• **OBJECTIVE**:
Starting at the line that contains "The width and height of the screenshot is (719, 522)." and continuing through the end of the records, both included, rewrite every line with the requests kept. Multiply each coordinate in the answers by 1.8 and round it to a whole number, with halves rounded up, and leave out the pictures.

--

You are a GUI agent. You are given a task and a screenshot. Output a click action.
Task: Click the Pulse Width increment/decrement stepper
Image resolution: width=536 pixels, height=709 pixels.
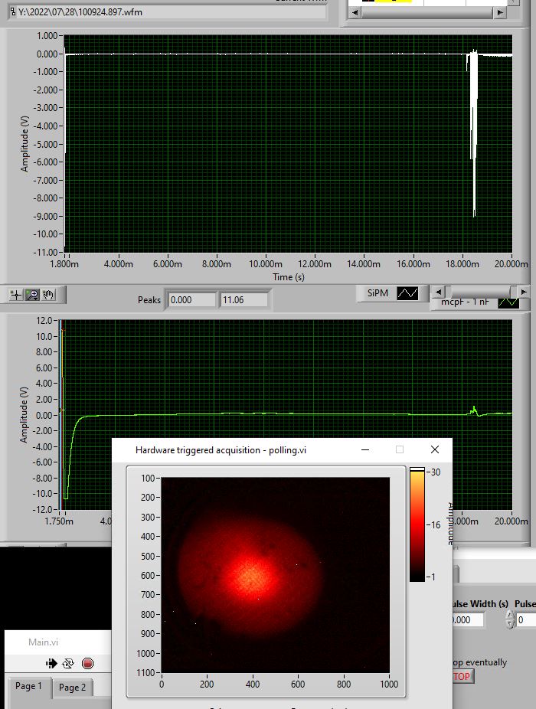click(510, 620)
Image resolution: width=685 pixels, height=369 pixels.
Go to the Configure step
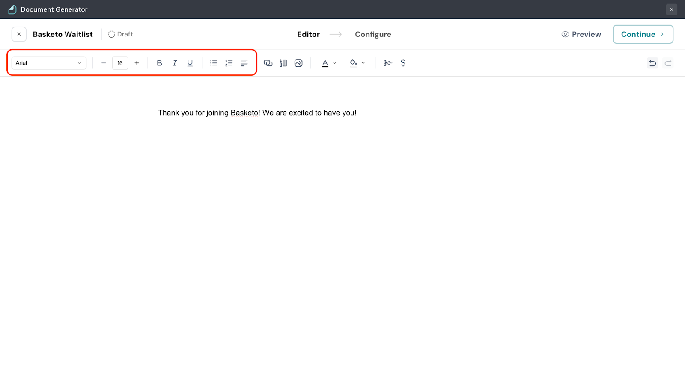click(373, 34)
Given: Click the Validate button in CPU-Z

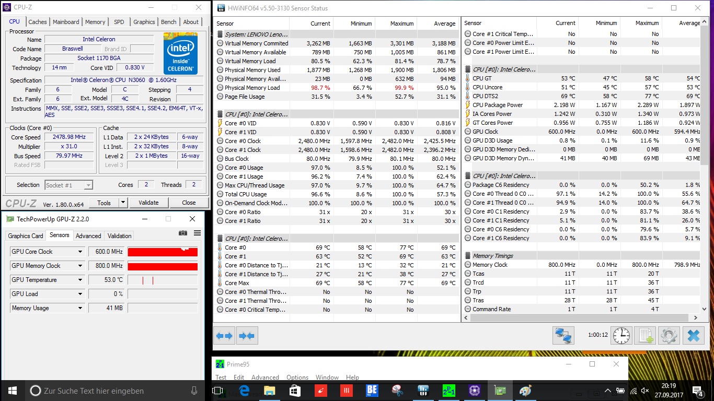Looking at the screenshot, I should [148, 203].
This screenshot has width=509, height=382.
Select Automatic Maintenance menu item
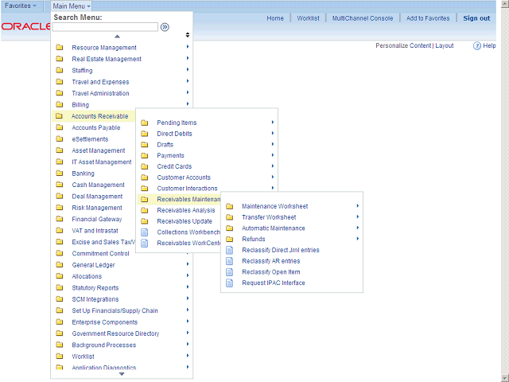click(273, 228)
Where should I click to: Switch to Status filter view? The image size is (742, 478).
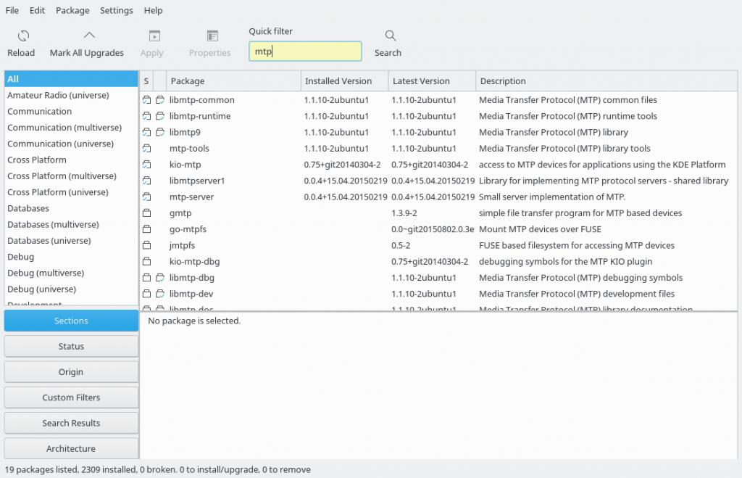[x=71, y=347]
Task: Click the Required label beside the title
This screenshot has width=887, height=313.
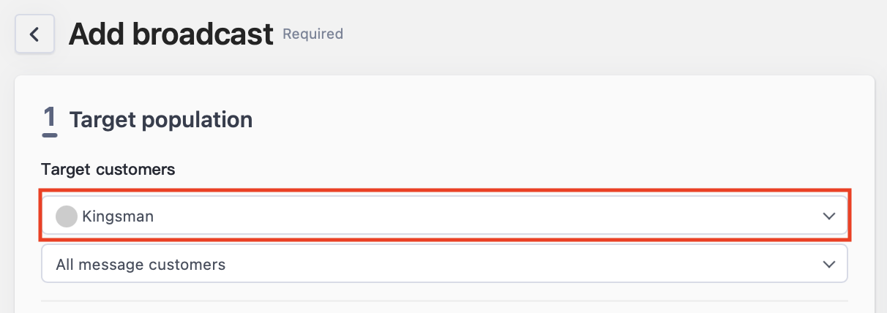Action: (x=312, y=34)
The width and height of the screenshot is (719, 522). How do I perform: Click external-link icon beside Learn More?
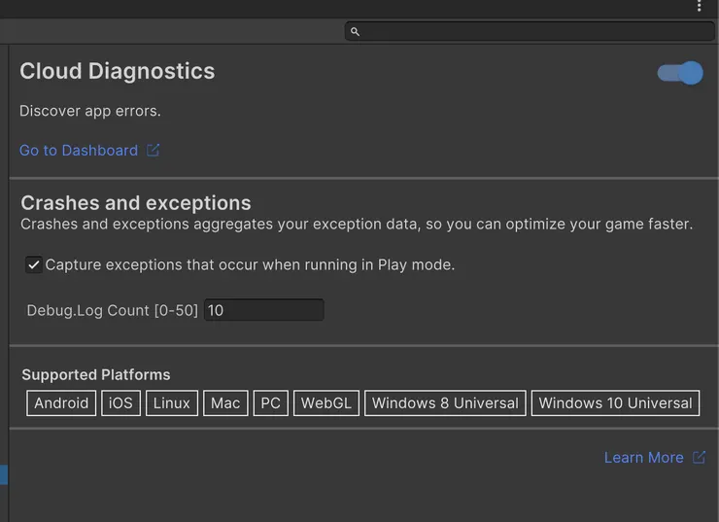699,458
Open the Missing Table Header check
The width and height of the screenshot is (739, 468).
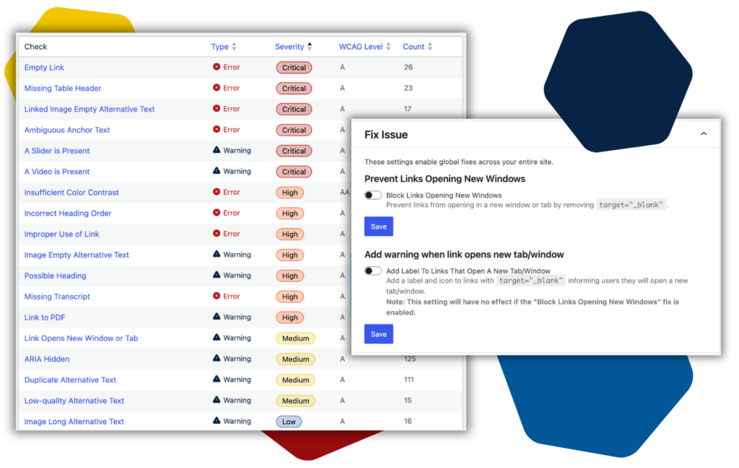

--

• **SOLVED PROBLEM**:
The width and height of the screenshot is (719, 522). How do I perform: Click external-link icon beside Learn More?
1258,824
Open the Missing Table Header check
The width and height of the screenshot is (739, 468).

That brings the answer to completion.